Le réformisme, par nature, inscrit l’action politique dans la durée. Au "grand soir", on est ainsi passé au changement du premier au dernier jour… Mais comment accepter le temps nécessaire à la mise en place effective des politiques publiques quand l’impression de l’instant devient la norme ?
A cet égard, la question du soutien prioritaire à la Recherche est relativement éclairante. En effet, abonder massivement en crédits ce secteur est une nécessité politique si nous souhaitons édifier une société de la connaissance. Mais, il est évident que cela n’apporte aucune plus-value électorale dans la mesure où le résultat de cette politique ne pourra être évalué – et reconnu par nos concitoyens – que dans le long terme. C’est-à-dire longtemps après toute échéance électorale.
La droite et Nicolas Sarkozy ont trouvé le moyen de dépasser cette contradiction majeure. Si l’action politique ne peut permettre d’influer sur l’instant, alors mieux vaut s’attacher à produire une illusion de l’action. C’est exactement ce à quoi s’est attaché, le Président de l’UMP pendant ses longs mois passés au Ministère de l’Intérieur : Mieux vaut donner l’impression d’agir en faisant preuve de surractivité médiatique que de s’attacher à régler réellement les problèmes d’insécurité.
Cette réponse ne peut évidemment pas être celle de la Gauche. La solution réside plutôt dans l’invention d’une nouvelle pédagogie de l’action politique.

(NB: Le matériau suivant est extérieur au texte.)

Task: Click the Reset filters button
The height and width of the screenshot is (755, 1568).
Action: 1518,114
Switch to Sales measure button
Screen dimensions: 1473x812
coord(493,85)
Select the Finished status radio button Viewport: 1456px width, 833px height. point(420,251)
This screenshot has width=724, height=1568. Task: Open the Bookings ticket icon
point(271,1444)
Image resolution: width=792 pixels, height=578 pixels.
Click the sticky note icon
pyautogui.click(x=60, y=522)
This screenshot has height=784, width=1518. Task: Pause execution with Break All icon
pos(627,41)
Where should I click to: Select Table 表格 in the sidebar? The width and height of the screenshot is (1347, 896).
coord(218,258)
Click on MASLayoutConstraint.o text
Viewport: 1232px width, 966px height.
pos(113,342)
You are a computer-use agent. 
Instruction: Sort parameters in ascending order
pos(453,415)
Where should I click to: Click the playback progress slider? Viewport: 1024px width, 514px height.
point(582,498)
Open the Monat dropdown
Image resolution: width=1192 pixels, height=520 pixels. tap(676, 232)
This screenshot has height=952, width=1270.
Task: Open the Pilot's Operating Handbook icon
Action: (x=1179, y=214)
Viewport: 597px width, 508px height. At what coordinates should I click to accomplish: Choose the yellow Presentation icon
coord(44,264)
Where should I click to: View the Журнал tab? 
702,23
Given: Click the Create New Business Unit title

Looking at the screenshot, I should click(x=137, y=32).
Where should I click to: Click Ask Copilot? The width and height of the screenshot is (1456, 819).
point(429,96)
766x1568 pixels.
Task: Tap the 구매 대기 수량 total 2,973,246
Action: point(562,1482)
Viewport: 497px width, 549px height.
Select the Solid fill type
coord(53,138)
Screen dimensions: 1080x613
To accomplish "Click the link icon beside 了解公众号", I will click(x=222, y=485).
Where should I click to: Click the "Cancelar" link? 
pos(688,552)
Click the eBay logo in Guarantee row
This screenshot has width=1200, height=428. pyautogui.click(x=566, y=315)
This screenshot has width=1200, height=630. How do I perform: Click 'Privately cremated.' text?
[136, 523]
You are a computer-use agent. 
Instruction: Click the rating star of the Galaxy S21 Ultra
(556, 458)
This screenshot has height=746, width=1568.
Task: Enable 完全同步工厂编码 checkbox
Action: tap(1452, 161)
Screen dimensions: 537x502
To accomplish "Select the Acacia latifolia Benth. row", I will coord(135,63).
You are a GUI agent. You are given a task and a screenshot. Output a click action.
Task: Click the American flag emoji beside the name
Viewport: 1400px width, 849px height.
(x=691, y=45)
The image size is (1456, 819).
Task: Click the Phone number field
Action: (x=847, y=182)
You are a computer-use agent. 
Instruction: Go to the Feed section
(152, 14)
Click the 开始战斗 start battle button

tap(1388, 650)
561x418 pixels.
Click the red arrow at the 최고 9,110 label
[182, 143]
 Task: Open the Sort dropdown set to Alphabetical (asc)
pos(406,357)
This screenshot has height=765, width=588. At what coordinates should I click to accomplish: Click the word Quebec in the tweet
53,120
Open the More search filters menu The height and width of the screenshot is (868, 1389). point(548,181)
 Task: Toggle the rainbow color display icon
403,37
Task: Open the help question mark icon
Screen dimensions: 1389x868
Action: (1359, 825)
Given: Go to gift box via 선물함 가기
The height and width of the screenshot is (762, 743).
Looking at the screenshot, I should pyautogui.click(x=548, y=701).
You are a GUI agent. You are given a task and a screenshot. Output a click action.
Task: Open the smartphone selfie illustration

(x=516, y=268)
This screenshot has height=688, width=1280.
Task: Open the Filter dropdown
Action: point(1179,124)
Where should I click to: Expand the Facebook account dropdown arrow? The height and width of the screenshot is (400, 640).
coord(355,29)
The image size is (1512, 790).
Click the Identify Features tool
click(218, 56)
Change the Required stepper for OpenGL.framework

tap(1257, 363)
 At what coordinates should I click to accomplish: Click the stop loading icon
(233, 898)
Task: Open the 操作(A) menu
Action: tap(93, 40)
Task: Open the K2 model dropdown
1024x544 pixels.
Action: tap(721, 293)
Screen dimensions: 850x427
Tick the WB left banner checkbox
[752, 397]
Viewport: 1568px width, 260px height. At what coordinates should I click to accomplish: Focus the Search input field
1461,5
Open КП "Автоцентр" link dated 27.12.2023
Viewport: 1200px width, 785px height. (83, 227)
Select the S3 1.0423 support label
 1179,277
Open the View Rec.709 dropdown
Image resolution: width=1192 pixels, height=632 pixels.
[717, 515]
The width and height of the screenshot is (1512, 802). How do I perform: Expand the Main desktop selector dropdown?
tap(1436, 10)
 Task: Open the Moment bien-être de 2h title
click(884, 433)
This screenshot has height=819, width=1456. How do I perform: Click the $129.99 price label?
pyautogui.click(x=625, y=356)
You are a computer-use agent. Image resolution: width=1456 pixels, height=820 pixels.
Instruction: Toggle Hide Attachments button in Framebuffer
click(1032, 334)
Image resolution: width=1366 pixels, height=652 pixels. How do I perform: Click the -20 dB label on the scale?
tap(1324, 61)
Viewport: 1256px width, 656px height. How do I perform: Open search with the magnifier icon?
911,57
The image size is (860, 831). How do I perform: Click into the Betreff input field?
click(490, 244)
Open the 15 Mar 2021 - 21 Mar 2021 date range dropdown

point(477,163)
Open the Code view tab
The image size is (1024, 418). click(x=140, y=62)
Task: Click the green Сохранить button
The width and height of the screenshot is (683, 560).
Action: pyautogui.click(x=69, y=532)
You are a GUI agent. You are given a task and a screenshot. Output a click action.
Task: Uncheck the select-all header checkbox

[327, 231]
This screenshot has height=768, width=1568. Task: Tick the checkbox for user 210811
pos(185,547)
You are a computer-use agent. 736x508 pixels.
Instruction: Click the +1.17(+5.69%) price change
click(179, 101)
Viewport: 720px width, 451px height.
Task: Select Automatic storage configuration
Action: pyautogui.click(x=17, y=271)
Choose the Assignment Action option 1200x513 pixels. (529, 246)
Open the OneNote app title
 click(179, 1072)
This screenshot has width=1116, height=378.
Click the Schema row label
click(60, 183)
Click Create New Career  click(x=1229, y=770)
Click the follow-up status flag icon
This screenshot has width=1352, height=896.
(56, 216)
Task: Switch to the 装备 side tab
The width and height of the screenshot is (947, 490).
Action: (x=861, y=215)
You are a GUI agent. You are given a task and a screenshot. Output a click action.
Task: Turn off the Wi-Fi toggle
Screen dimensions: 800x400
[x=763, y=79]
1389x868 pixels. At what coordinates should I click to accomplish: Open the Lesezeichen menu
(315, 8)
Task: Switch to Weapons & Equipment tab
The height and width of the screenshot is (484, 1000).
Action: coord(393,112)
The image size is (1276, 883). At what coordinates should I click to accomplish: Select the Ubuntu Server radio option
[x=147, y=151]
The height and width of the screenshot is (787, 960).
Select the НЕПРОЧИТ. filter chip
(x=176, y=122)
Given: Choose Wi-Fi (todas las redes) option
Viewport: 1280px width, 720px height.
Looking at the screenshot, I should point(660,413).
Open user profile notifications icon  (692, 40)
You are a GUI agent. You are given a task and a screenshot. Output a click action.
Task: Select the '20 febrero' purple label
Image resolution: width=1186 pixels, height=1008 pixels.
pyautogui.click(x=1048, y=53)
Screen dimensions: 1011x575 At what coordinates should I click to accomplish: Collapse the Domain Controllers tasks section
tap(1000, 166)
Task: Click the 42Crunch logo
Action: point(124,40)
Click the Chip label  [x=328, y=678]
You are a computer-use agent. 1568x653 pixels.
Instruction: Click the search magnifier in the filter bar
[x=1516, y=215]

Celle-ci doit trouver les moyens d’associer les citoyens à chaque étape de l’élaboration d’une politique publique, en instaurant un dialogue permanent. Cette nouvelle pédagogie peut évidemment s’appuyer sur des dispositifs de démocratie participative. Mais ces derniers ne sont suffisants et peuvent, s’ils ne sont pas encadrés, créer une confusion dramatique au sujet de la responsabilité même de la décision publique.
D’autres pistes existent : Mendès-France prenait le temps de rendre compte, toutes les semaines, de son action gouvernementale devant les Français. Les Conseils régionaux ont multiplié, depuis 2004, les initiatives de démocratisation et de transparence en rendant les travaux et les décisions plus facilement accessibles au public. La social-démocratie est s’attachée elle, dans les pays où elle a été aux responsabilités, à s’appuyer sur les corps intermédiaires pour donner un sens et une permanence aux processus de réforme. D’autres pistes sont encore à explorer.
Porter une lecture du monde, construire un imaginaire social-démocrate, inventer une nouvelle pédagogie de l’action politique.. Ces trois défis pourraient paraître anecdotiques si on se limitait à ne voir le combat politique en France comme un simple jeu de balancier entre la Gauche et la Droite.
Mais si la social-démocratie cherche, comme elle le revendique, à conquérir le pouvoir mais aussi à en faire usage et à le garder, alors elle ne pourra arriver à ses fins sans y répondre.